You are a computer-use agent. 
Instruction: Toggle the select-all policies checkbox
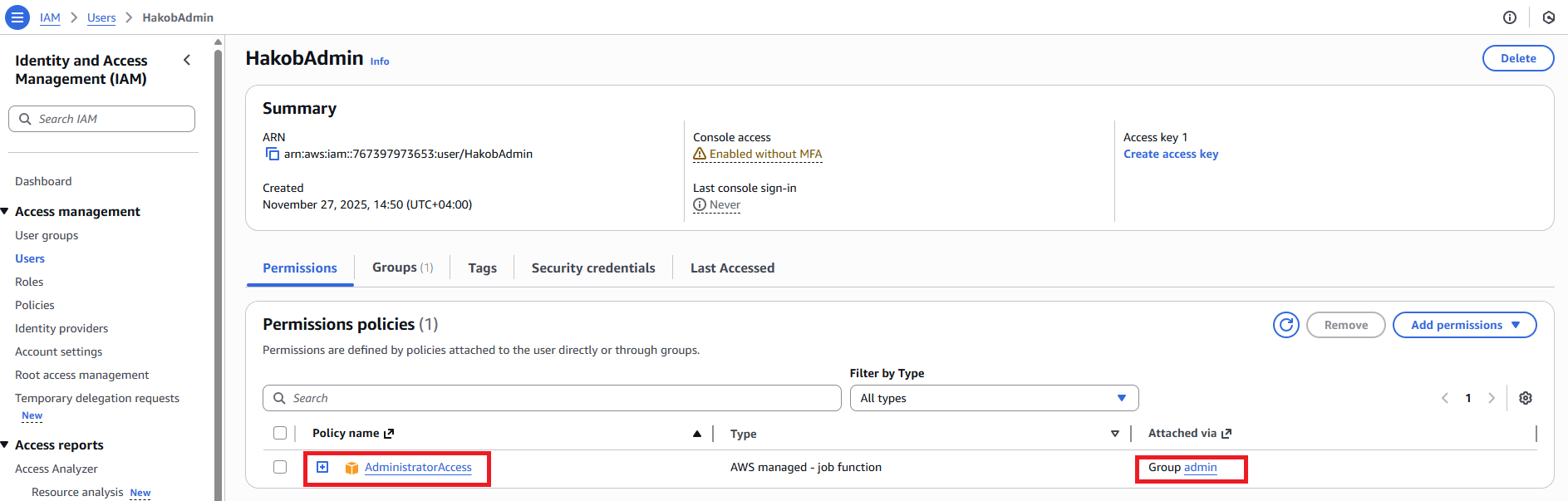(x=280, y=433)
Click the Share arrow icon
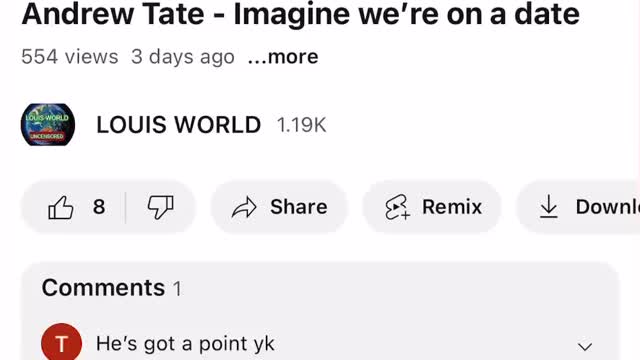 [244, 207]
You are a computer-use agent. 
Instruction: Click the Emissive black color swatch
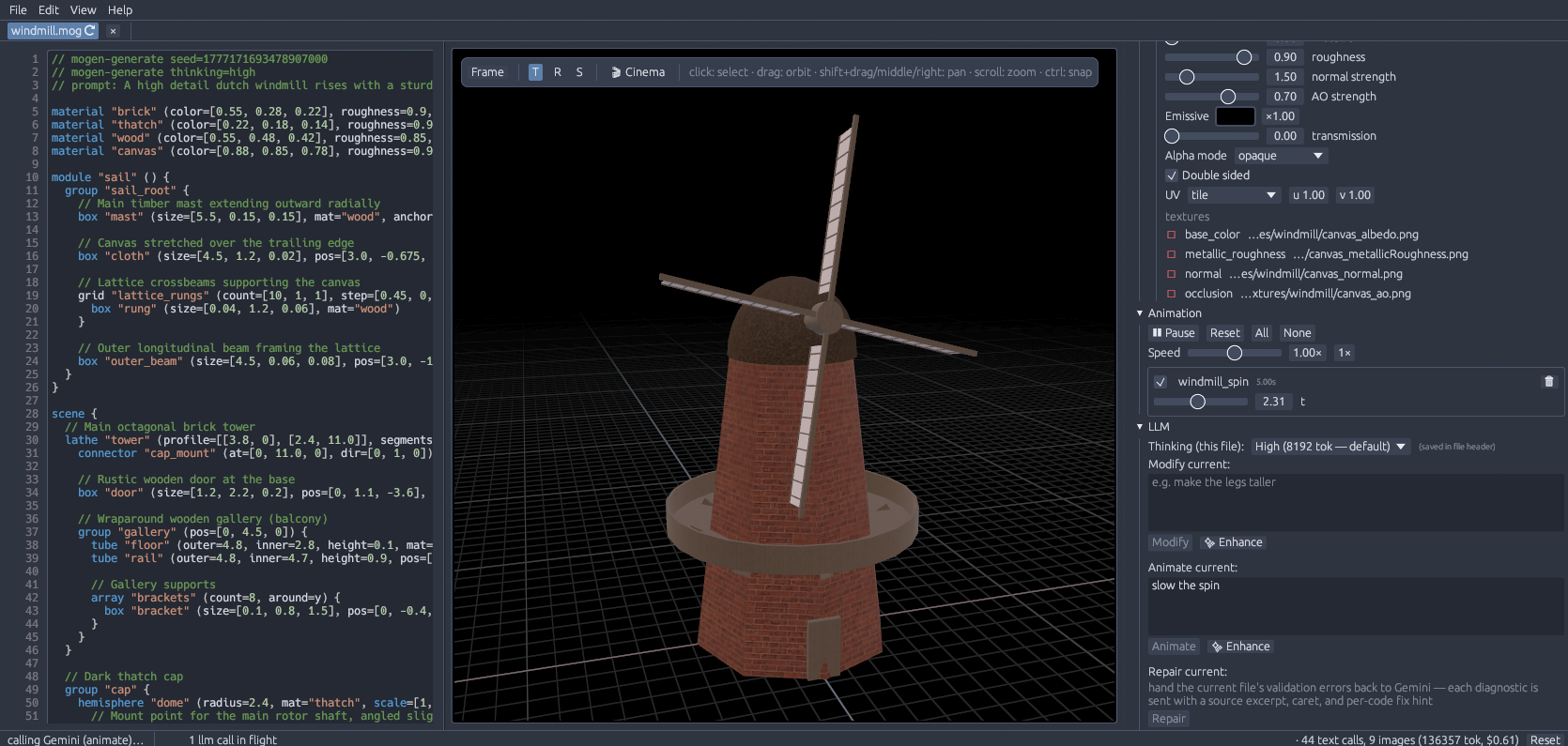pos(1235,116)
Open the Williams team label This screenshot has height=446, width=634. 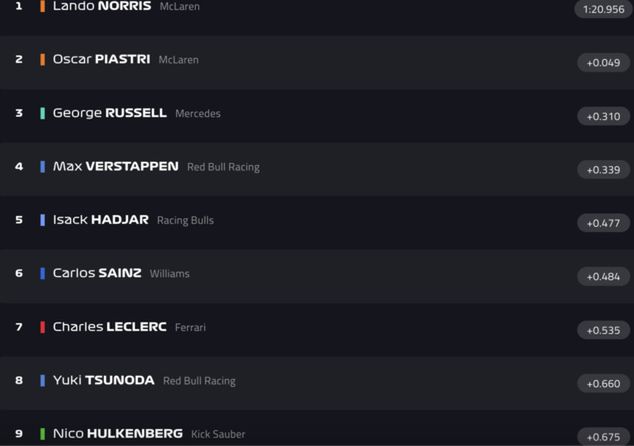(169, 274)
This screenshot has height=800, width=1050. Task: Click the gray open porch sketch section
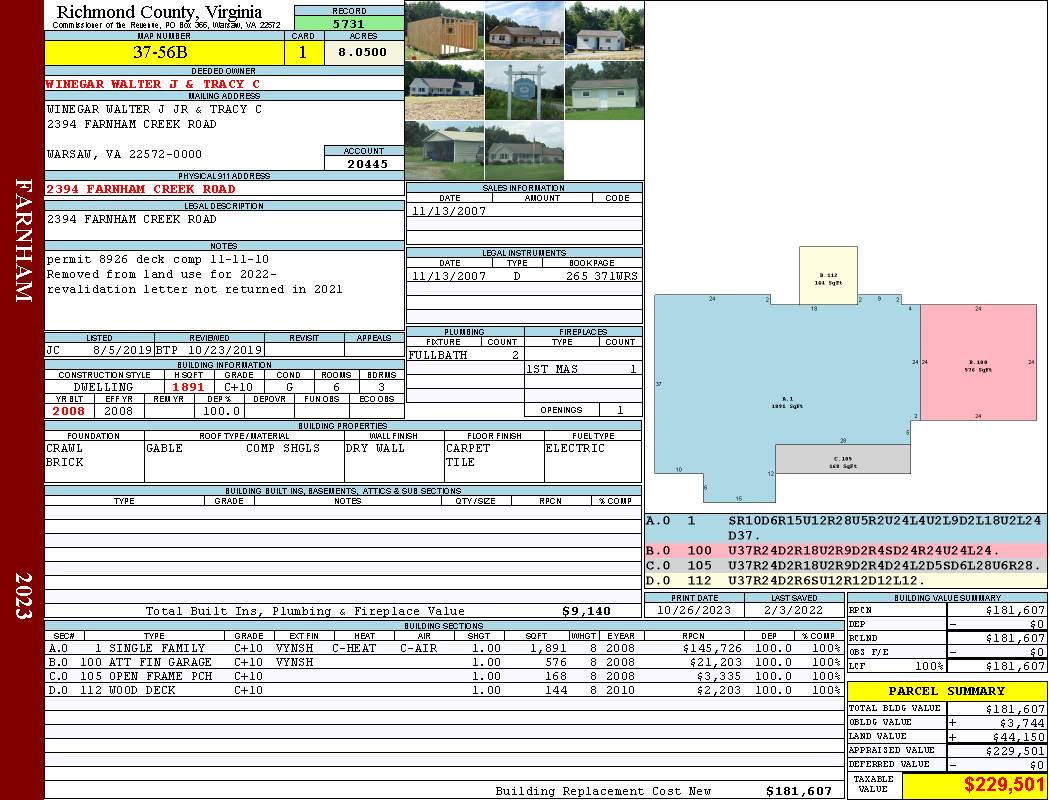[x=843, y=460]
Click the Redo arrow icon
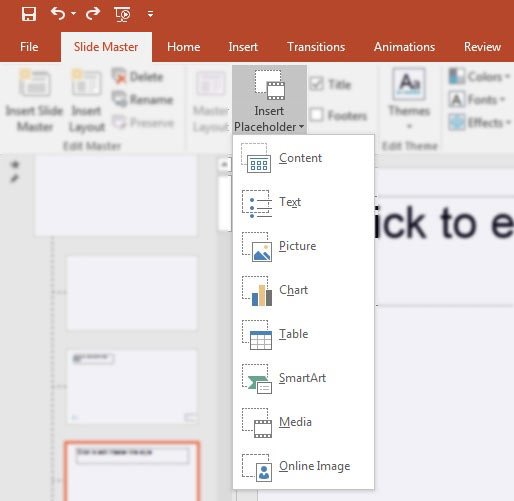Screen dimensions: 514x501 (93, 14)
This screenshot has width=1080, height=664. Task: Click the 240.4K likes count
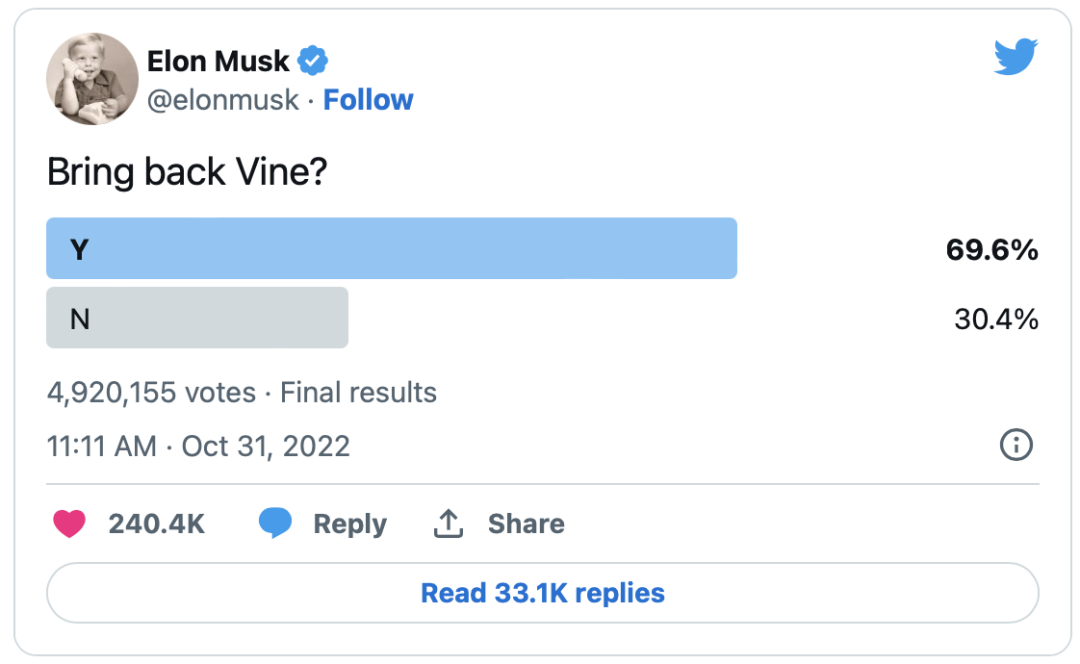click(156, 524)
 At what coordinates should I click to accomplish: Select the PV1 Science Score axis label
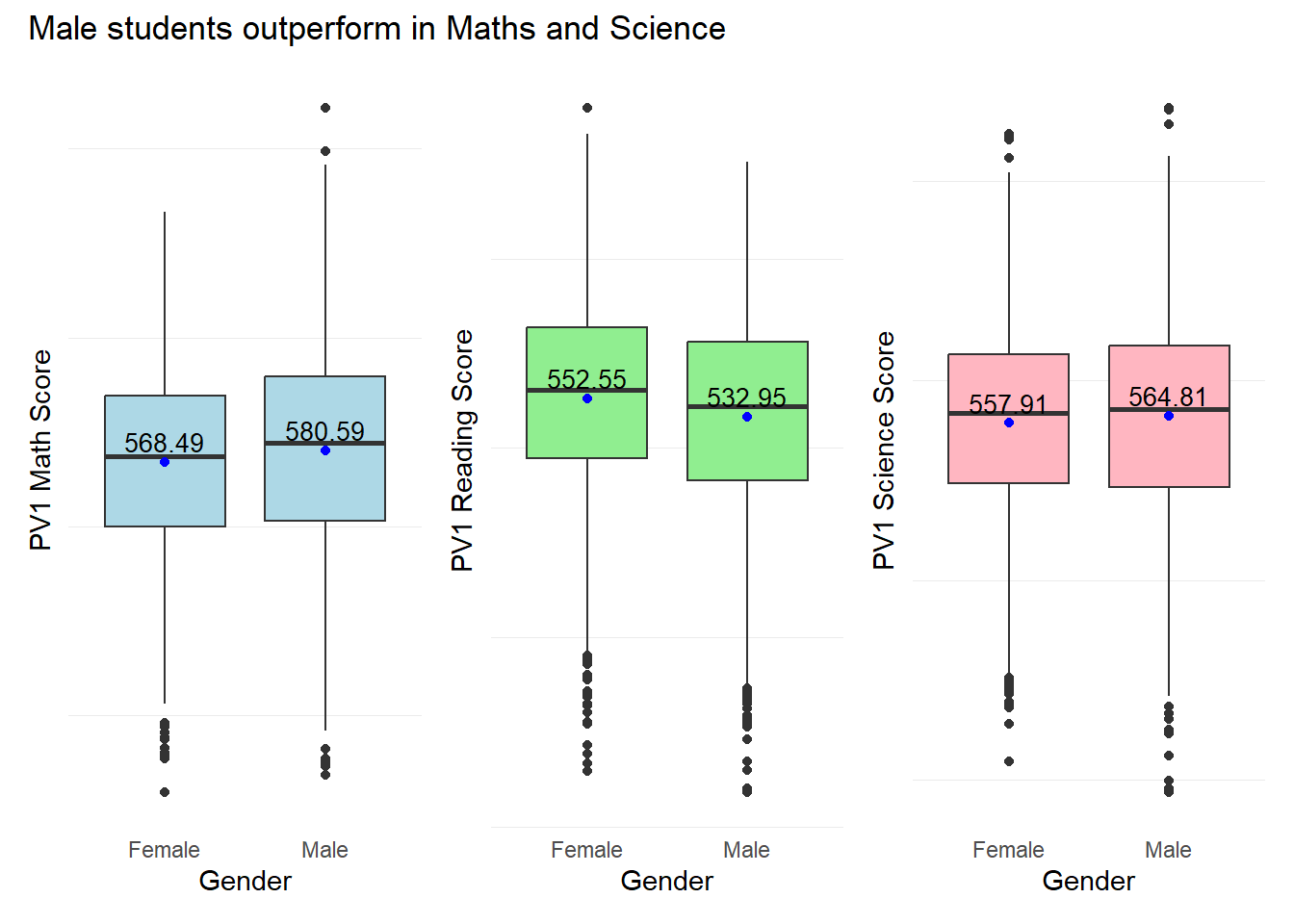884,450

========================================

● ACTIVITY
Your answer must be only the lines from the one that holds "This screenshot has height=800, width=1050." to the end of the listing, each restated word for word, with both ends kept and pictures left out.

● SOLUTION
This screenshot has height=800, width=1050. Task: Click the gray open porch sketch section
[x=843, y=460]
Click the Redo arrow icon
Screen dimensions: 514x501 (93, 14)
This screenshot has width=1080, height=664. Task: Click the 240.4K likes count
click(156, 524)
 At what coordinates should I click to accomplish: Select the PV1 Science Score axis label
884,450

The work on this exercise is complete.